■ **Reto 1**
Según el texto sobre el chándal en la moda, ¿por qué en realidad no hay descontextualización al llevar el chándal a la pasarela? Explícalo en una o dos frases, por favor.
■ **Reto 2**
Prolonga el texto sobre el chándal en la moda a partir de su última frase, manteniendo el tono y el estilo.

+++ Documento fuente

La moda vuelve a triunfar con un tramposo fuera de juego. Saca de contexto al chándal –esto no es nuevo–, y disfraza a los hombres de macarras de gimnasio con una contundencia asombrosa. Y nada menos que auspiciado (eso sí es nuevo) por las exquisitas multinacionales del lujo: LVMH o Kering. De las souvenir jackets de Louis Vuitton, que rememoran los chalecos de aquellos veteranos de Vietnam sacudidos por el estrés post traumático de la guerra, a los joggings flojos de entrepierna con los que los modelos de Haider Ackerman, Bottega Veneta y Prada piensan ir a la oficina la próxima primavera, las nuevas colecciones suscriben un estilo de vida que convierte el culto al cuerpo en epicentro y reflejan un estilo de hombre que solo se halla en los extremos. Pero la trampa radica en que en verdad no hay descontextualización porque ya hace tiempo que el mundo se convirtió en una gran sala de musculación.

El chándal es una expresión congénita de derrota. Nadie lo ha explicado mejor que el gigante Lagerfeld: “pierdes el control de tu vida, y te compras un chándal”. ¿Qué mejor compañía existe para vestir el abandono y la laxitud, la agenda en blanco, los castillos en el aire o la ilusión holgazana? Pero su chonismo ha sido neutralizado, y hoy la pasarela lo encumbra en una deriva atlética a la vez que indolente. Es el uniforme en penales, la ropa preferida de parados, amas de casa o taxistas, pero lo lucen también Zuckerberg o Cristiano, Kanye West, Rihanna, Fidel Castro, Belén Esteban, Victoria Beckham y la familia Kardashian, que nació para llevarlo dos tallas menos en versión Swarovski.

++++++
+++ Extractos de datos

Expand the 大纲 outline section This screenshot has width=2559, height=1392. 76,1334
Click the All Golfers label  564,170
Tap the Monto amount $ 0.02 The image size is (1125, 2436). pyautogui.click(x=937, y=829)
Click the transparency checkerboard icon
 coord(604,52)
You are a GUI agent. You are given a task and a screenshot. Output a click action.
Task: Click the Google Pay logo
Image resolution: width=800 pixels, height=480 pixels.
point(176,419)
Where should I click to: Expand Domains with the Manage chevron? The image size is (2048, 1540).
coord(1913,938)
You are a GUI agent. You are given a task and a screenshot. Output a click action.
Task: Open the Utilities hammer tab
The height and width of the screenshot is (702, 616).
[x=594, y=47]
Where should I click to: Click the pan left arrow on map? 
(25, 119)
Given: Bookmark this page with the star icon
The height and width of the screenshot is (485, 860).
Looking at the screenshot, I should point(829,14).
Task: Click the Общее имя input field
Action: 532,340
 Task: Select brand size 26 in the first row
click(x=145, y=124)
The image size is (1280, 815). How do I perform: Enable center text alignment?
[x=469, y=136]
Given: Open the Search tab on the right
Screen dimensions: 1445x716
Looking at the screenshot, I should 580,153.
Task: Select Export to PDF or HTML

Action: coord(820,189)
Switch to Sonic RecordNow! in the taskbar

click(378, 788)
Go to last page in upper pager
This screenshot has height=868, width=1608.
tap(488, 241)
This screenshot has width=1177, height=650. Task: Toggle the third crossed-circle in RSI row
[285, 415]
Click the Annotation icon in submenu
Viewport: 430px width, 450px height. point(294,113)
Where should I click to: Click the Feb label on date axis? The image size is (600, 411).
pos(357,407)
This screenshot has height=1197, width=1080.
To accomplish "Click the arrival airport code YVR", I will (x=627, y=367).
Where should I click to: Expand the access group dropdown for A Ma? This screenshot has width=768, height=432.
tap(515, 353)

++++++

■ **Resultado 1**
Porque hace tiempo que el mundo se convirtió en una gran sala de musculación. Así, la trampa está en que ese estilo de macarra de gimnasio no se saca de contexto.

■ **Resultado 2**
El popular dos piezas ha experimentado un recorrido inaudito, como pocas prendas del armario: del ejercicio jadeante y la vida al aire libre pasó a apoltronarse en el sofá tan holgado como la expresión “de andar por casa”. Ahí está el símbolico chándal de la Pantoja bajo un abrigo de visón hasta los pies, o el que cantaba Martirio, logrando que nuestra imaginación rompiera techos: “con mi chándal y mis tacones, arreglá pero informal”. ¿Y qué decir de que el icónico atuendo de terciopelo rojo de París Hilton para ir de compras por Rodeo Drive se haya expuesto en el Victoria & Albert como resumen del pop líquido de primeros de siglo? The simple life, se titulaba el reality en el que Paris Hilton y Nicole Richie mostraron su intimidad de niñas malas que sacan a pasear a los perritos.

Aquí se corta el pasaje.